(Stored items)
━━━━━━━━━━━━━━━━━━━━
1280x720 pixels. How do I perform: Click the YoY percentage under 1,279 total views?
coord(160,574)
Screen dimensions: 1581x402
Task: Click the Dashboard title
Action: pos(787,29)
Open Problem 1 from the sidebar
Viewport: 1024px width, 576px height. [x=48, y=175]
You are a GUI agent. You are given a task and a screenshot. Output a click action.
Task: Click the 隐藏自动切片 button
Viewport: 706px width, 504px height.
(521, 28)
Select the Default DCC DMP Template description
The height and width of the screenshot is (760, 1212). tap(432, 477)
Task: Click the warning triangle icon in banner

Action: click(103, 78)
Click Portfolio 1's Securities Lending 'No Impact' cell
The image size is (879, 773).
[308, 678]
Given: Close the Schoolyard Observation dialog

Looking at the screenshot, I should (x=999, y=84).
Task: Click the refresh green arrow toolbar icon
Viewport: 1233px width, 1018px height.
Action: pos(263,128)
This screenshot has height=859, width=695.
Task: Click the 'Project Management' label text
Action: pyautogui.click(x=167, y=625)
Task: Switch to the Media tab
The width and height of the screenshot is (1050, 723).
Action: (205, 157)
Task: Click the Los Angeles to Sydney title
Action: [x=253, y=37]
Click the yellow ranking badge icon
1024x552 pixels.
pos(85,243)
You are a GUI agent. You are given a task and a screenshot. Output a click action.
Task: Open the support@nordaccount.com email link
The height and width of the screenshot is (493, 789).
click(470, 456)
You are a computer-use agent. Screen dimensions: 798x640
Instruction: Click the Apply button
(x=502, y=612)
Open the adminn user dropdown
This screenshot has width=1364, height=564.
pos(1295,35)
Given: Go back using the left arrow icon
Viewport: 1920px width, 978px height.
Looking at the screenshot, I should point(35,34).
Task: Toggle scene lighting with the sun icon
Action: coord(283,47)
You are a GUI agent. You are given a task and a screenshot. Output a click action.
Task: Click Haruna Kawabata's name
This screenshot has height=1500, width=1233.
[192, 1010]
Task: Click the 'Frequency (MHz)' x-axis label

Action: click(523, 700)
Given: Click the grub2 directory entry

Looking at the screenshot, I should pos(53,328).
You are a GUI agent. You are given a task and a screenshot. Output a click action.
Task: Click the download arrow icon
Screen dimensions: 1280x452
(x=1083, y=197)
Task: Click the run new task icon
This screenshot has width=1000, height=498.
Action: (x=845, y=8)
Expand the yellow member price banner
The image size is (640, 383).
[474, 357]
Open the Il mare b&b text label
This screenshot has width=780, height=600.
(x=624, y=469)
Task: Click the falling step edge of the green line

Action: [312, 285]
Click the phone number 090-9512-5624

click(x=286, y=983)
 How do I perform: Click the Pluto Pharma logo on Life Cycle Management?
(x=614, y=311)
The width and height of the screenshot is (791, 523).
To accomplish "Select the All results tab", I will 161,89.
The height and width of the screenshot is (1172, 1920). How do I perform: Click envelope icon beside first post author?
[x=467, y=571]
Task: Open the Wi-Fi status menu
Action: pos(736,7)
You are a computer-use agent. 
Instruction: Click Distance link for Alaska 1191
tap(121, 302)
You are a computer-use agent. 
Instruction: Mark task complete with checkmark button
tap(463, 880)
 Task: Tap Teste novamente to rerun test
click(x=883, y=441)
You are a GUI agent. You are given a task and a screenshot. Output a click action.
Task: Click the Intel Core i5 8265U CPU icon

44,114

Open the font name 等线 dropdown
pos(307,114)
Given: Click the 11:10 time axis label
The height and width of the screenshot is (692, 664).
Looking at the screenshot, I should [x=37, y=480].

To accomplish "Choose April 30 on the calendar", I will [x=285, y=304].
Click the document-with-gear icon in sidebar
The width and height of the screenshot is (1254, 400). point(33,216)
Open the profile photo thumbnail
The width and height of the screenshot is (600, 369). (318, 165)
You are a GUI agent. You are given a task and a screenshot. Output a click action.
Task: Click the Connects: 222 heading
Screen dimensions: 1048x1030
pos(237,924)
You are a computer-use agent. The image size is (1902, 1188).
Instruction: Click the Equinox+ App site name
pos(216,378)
━━━━━━━━━━━━━━━━━━━━
(EXERCISE GOAL) Copy the entries above exactly, but only from the line holding "Open Problem 1 from the sidebar" through the line holding "Task: Switch to the Media tab", both included.

(ANSWER SECTION)
Open Problem 1 from the sidebar
Viewport: 1024px width, 576px height. [x=48, y=175]
You are a GUI agent. You are given a task and a screenshot. Output a click action.
Task: Click the 隐藏自动切片 button
Viewport: 706px width, 504px height.
(521, 28)
Select the Default DCC DMP Template description
The height and width of the screenshot is (760, 1212). tap(432, 477)
Task: Click the warning triangle icon in banner

Action: click(103, 78)
Click Portfolio 1's Securities Lending 'No Impact' cell
The image size is (879, 773).
[308, 678]
Given: Close the Schoolyard Observation dialog

Looking at the screenshot, I should (x=999, y=84).
Task: Click the refresh green arrow toolbar icon
Viewport: 1233px width, 1018px height.
Action: pos(263,128)
This screenshot has height=859, width=695.
Task: Click the 'Project Management' label text
Action: pyautogui.click(x=167, y=625)
Task: Switch to the Media tab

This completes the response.